── SELECTED PASSAGE ──
If I'm not done in time...

I’m making a game for IFcomp… in case I’m not finished in time, and I just release it when it’s done (or as good as it’s gonna be, at least), I’m just curious, what’s the best way, beside cleaning out IFcomp because let’s face it I’m just that great okay no who am I trying to kid, to reach as many IF players as possible?

You could hold off and save it for spring thing next year. Games released by unknown authors outside of a comp tend to disappear into nothingness.

What if I’m really impatient and desperate for feedback (not just betatest-wise)?

Then release it and hope for the best.

While what Hanon says is generally true, you can do stuff as an author to increase your feedback and visibility. Do you have a blog? That could help.

Also, don’t be afraid to hit up the forum saying “Hey, I just uploaded a game to IFDB. Looking for feedback!”. :sunglasses:

Also, you are downplaying beta-test feedback. Beta-testers are not exclusively bug-hunters. They’ll give you feedback of all sorts - whether they realise it or not - which you will definitely want to listen to. Reading a transcript of a beta-tester going through your game is likely to be a novel experience.
───
BRIEF 1
In the forum thread about finishing a game in time for IFComp, where is the author advised to save the game instead?
BRIEF 2
Summarize the forum thread about finishing a game in time for IFComp in two sentences.
BRIEF 3
Extend the forum thread about finishing a game in time for IFComp, picking up after its last reply.
── RAW DATA ──
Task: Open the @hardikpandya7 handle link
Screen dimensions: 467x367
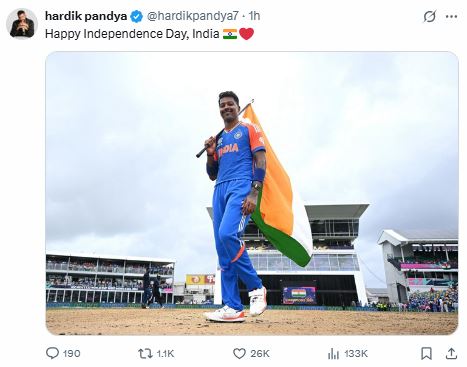Action: (193, 16)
───
EXPECTED OUTPUT 1
For spring thing next year.

EXPECTED OUTPUT 2
Someone making a game for IFComp asks how to reach as many IF players as possible if it isn't finished in time and gets released when it's done. Replies suggest saving it for spring thing, since games by unknown authors outside a comp tend to disappear, or releasing it anyway while using a blog, a forum post and beta-testers' feedback to gain visibility and responses.

EXPECTED OUTPUT 3
You could publish it on textadventures.co.uk to get feedback from the community there, and create an IFDB page to advertise it to others as well.

I don’t mean to downplay anyone.

I just wanna point out, I ask beta-testers to test my beta.

I’m just wanting an audience to stumble upon my game and want to play it and keep playing it even after finishing it because it is relevant to their interests.

I think this is unnecessarily pessimistic. But if you release outside a competition, you’ll have to put in a lot more work yourself to promote your game. And self-promotion can be uncomfortable for a lot of people.

Presentation helps. Put together some good-quality cover art, or commission someone else to. Take the time to write an enticing blurb for the game. Make sure the game is playable online. (All of this will help you get attention in a competition too, mind you.)

I think I expressed myself poorly. Let me try again.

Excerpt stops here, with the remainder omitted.